According to the forum thread, what happened to shipping from ashop?

━━━ TEXT ━━━

I use to use ashop. About a year ago it started getting sketchy I guess you could say. Shipping became VERY slow. A couple packages didn’t show up but they stuck to their word and reshipped them. I’ve had missing products before but they always sent me what I was missing. I used their winstrol and Dbol quite a bit and had good results. Last time I ordered it was “rebranded” and didn’t seem to be as strong


----------



## XSL (Sep 26, 2019)

Any luck with them?


----------



## mugzy (Sep 29, 2019)

https://www.ugbodybuilding.com/threads/15326-Ashop-OPINIONS-Wanted

https://www.ugbodybuilding.com/threads/29018-Scammed-by-Alinshop-In


----------



## Yaya (Sep 29, 2019)

I was a  bigger fan of "ivitamin"


----------



## ItalianMuscle (Sep 29, 2019)

Alin was shady years ago, He is still over at ProMuscle. I always laugh at his posts as he tries to fit in the thread. Ive heard rumors the guy is crippled and in a wheelchair, yet he talks like he is an in shape bodybuilder, so who knows.  Best to stay away from that guy..


----------



## olemanmuscle (Oct 1, 2019)

Had no idea Alin was still around. 

Hell I used him like 20 years ago. He was shady back then.


----------

━━━ MATERIAL PROVIDED ━━━

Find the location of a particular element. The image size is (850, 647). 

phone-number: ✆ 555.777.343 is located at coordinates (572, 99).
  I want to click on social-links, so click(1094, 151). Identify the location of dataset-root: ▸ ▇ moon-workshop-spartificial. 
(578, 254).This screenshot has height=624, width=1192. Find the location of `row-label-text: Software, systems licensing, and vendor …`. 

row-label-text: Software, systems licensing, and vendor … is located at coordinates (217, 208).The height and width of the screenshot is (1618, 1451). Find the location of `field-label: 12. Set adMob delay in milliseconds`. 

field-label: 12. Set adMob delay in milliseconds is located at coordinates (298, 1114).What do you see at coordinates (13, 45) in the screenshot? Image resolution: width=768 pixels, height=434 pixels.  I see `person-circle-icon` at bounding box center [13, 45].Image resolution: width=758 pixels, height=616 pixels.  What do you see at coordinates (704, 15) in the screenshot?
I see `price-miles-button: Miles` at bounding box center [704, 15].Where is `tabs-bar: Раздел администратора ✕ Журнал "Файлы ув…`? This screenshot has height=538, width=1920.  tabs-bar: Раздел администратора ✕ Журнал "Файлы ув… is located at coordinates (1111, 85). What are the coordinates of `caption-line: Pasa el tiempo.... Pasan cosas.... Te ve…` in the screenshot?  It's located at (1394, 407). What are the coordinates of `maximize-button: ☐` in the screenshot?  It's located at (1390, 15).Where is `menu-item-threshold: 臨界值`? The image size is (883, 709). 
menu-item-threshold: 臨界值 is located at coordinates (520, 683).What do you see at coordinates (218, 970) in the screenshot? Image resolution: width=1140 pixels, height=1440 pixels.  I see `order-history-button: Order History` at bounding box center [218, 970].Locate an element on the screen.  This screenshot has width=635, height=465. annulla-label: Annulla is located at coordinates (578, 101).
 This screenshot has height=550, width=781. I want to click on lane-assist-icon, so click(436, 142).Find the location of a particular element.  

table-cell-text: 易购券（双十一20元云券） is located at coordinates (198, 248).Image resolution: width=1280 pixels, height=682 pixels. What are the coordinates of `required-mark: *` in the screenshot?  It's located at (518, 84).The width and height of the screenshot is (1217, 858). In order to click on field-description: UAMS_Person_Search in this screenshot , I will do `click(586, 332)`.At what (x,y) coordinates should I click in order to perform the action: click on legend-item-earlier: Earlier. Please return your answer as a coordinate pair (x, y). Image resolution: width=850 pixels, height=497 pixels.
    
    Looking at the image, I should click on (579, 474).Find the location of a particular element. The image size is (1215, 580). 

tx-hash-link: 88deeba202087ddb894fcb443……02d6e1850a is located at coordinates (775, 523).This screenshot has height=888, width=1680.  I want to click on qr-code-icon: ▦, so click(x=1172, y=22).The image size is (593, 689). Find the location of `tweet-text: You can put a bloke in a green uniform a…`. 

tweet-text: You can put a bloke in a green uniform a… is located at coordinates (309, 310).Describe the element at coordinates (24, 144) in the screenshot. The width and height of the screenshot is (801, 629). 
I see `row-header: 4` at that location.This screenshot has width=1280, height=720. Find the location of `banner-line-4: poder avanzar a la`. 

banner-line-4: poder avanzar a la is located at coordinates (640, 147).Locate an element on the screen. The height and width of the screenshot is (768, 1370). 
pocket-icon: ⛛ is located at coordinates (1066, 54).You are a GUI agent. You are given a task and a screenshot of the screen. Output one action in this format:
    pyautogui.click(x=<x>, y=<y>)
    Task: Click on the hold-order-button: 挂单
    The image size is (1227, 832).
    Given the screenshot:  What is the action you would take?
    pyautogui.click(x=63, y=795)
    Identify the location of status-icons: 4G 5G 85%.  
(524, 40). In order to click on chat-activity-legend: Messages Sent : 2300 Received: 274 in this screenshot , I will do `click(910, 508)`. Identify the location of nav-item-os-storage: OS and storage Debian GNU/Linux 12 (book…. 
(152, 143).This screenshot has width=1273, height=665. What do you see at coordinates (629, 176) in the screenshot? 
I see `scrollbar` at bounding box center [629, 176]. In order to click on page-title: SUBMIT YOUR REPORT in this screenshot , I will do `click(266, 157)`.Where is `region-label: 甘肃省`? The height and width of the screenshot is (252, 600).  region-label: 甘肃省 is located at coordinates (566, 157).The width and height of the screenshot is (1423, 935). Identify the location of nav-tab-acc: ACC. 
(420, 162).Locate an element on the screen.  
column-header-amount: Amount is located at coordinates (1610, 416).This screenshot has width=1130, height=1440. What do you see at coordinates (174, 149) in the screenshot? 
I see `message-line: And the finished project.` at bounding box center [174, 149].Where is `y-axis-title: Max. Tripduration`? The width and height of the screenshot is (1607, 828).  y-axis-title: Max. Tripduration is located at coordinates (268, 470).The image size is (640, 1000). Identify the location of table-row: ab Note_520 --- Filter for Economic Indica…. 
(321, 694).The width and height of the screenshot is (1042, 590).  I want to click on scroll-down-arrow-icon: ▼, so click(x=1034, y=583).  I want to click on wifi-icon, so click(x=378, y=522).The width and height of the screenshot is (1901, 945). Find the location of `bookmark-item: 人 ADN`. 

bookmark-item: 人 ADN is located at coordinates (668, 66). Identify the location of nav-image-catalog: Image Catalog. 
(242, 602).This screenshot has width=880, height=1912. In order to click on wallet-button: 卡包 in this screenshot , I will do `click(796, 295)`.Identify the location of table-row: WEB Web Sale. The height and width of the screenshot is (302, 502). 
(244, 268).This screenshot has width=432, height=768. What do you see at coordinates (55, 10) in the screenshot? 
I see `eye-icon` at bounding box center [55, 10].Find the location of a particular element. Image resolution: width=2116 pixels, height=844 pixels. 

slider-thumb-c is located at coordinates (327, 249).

━━━

• RESPONSE AREA: It became very slow.